What to produce: The data below is to be repeated in full, exactly as given.

(Beginning of Records provided)

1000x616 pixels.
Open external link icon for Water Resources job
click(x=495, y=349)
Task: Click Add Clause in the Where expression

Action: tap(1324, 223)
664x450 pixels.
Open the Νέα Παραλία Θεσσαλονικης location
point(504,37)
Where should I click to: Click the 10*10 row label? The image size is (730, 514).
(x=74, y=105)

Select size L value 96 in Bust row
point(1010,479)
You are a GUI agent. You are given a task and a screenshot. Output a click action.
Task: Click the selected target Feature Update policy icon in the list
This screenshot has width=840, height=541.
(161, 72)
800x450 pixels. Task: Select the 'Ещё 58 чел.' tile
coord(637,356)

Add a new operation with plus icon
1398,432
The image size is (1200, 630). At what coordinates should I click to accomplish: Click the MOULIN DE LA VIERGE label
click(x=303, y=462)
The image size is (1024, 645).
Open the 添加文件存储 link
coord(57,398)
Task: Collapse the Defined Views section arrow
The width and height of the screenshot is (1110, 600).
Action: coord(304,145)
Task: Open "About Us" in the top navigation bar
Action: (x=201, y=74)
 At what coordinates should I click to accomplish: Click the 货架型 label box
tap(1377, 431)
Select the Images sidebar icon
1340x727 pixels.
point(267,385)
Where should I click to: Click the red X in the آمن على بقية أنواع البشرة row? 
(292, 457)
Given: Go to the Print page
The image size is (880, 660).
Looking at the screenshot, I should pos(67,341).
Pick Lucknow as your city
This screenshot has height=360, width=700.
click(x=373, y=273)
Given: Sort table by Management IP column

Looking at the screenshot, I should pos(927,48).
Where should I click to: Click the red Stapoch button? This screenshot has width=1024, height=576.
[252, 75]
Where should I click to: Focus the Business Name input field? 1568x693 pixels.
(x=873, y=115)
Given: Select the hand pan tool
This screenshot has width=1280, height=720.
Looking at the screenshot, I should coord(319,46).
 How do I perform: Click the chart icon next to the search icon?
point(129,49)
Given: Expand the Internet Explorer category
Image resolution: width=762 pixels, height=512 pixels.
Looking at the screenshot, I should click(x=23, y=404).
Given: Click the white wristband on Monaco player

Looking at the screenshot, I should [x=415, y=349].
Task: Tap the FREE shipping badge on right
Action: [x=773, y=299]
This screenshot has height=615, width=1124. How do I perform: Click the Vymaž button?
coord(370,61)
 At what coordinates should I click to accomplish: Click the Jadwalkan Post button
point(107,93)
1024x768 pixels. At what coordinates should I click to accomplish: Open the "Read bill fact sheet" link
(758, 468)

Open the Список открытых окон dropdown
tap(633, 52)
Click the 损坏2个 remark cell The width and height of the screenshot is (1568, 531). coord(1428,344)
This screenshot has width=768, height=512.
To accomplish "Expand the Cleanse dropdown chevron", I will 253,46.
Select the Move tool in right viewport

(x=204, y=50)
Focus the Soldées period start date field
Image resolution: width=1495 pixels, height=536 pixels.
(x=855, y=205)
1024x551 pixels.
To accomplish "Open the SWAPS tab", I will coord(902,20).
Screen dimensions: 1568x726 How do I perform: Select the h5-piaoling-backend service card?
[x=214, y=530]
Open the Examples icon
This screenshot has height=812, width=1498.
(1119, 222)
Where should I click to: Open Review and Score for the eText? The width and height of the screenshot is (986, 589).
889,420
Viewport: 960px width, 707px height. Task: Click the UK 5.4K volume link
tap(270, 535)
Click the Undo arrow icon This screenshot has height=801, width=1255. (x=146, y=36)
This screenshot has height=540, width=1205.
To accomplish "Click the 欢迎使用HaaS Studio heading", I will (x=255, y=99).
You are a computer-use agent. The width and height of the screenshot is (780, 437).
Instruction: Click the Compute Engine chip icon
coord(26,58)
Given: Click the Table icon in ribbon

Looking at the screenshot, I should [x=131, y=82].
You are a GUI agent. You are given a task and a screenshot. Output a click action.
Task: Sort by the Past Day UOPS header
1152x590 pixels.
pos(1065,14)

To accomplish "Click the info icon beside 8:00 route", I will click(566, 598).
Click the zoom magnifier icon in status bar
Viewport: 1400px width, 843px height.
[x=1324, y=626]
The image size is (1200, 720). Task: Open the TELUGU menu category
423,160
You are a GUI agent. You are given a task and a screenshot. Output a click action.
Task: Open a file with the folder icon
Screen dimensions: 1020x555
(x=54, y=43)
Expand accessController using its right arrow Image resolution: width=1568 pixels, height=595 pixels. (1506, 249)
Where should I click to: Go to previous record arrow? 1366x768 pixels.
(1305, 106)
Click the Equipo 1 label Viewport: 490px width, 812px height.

(End of Records provided)

Written reply:
1000x616 pixels.
Open external link icon for Water Resources job
click(x=495, y=349)
Task: Click Add Clause in the Where expression

Action: tap(1324, 223)
664x450 pixels.
Open the Νέα Παραλία Θεσσαλονικης location
point(504,37)
Where should I click to: Click the 10*10 row label? The image size is (730, 514).
(x=74, y=105)

Select size L value 96 in Bust row
point(1010,479)
You are a GUI agent. You are given a task and a screenshot. Output a click action.
Task: Click the selected target Feature Update policy icon in the list
This screenshot has width=840, height=541.
(161, 72)
800x450 pixels. Task: Select the 'Ещё 58 чел.' tile
coord(637,356)

Add a new operation with plus icon
1398,432
The image size is (1200, 630). At what coordinates should I click to accomplish: Click the MOULIN DE LA VIERGE label
click(x=303, y=462)
The image size is (1024, 645).
Open the 添加文件存储 link
coord(57,398)
Task: Collapse the Defined Views section arrow
The width and height of the screenshot is (1110, 600).
Action: coord(304,145)
Task: Open "About Us" in the top navigation bar
Action: (x=201, y=74)
 At what coordinates should I click to accomplish: Click the 货架型 label box
tap(1377, 431)
Select the Images sidebar icon
1340x727 pixels.
point(267,385)
Where should I click to: Click the red X in the آمن على بقية أنواع البشرة row? 
(292, 457)
Given: Go to the Print page
The image size is (880, 660).
Looking at the screenshot, I should pos(67,341).
Pick Lucknow as your city
This screenshot has height=360, width=700.
click(x=373, y=273)
Given: Sort table by Management IP column

Looking at the screenshot, I should pos(927,48).
Where should I click to: Click the red Stapoch button? This screenshot has width=1024, height=576.
[252, 75]
Where should I click to: Focus the Business Name input field? 1568x693 pixels.
(x=873, y=115)
Given: Select the hand pan tool
This screenshot has width=1280, height=720.
Looking at the screenshot, I should coord(319,46).
 How do I perform: Click the chart icon next to the search icon?
point(129,49)
Given: Expand the Internet Explorer category
Image resolution: width=762 pixels, height=512 pixels.
Looking at the screenshot, I should click(x=23, y=404).
Given: Click the white wristband on Monaco player

Looking at the screenshot, I should [x=415, y=349].
Task: Tap the FREE shipping badge on right
Action: [x=773, y=299]
This screenshot has height=615, width=1124. How do I perform: Click the Vymaž button?
coord(370,61)
 At what coordinates should I click to accomplish: Click the Jadwalkan Post button
point(107,93)
1024x768 pixels. At what coordinates should I click to accomplish: Open the "Read bill fact sheet" link
(758, 468)

Open the Список открытых окон dropdown
tap(633, 52)
Click the 损坏2个 remark cell The width and height of the screenshot is (1568, 531). coord(1428,344)
This screenshot has width=768, height=512.
To accomplish "Expand the Cleanse dropdown chevron", I will 253,46.
Select the Move tool in right viewport

(x=204, y=50)
Focus the Soldées period start date field
Image resolution: width=1495 pixels, height=536 pixels.
(x=855, y=205)
1024x551 pixels.
To accomplish "Open the SWAPS tab", I will coord(902,20).
Screen dimensions: 1568x726 How do I perform: Select the h5-piaoling-backend service card?
[x=214, y=530]
Open the Examples icon
This screenshot has height=812, width=1498.
(1119, 222)
Where should I click to: Open Review and Score for the eText? The width and height of the screenshot is (986, 589).
889,420
Viewport: 960px width, 707px height. Task: Click the UK 5.4K volume link
tap(270, 535)
Click the Undo arrow icon This screenshot has height=801, width=1255. (x=146, y=36)
This screenshot has height=540, width=1205.
To accomplish "Click the 欢迎使用HaaS Studio heading", I will (x=255, y=99).
You are a computer-use agent. The width and height of the screenshot is (780, 437).
Instruction: Click the Compute Engine chip icon
coord(26,58)
Given: Click the Table icon in ribbon

Looking at the screenshot, I should [x=131, y=82].
You are a GUI agent. You are given a task and a screenshot. Output a click action.
Task: Sort by the Past Day UOPS header
1152x590 pixels.
pos(1065,14)

To accomplish "Click the info icon beside 8:00 route", I will click(566, 598).
Click the zoom magnifier icon in status bar
Viewport: 1400px width, 843px height.
[x=1324, y=626]
The image size is (1200, 720). Task: Open the TELUGU menu category
423,160
You are a GUI agent. You are given a task and a screenshot. Output a click action.
Task: Open a file with the folder icon
Screen dimensions: 1020x555
(x=54, y=43)
Expand accessController using its right arrow Image resolution: width=1568 pixels, height=595 pixels. (1506, 249)
Where should I click to: Go to previous record arrow? 1366x768 pixels.
(1305, 106)
Click the Equipo 1 label Viewport: 490px width, 812px height.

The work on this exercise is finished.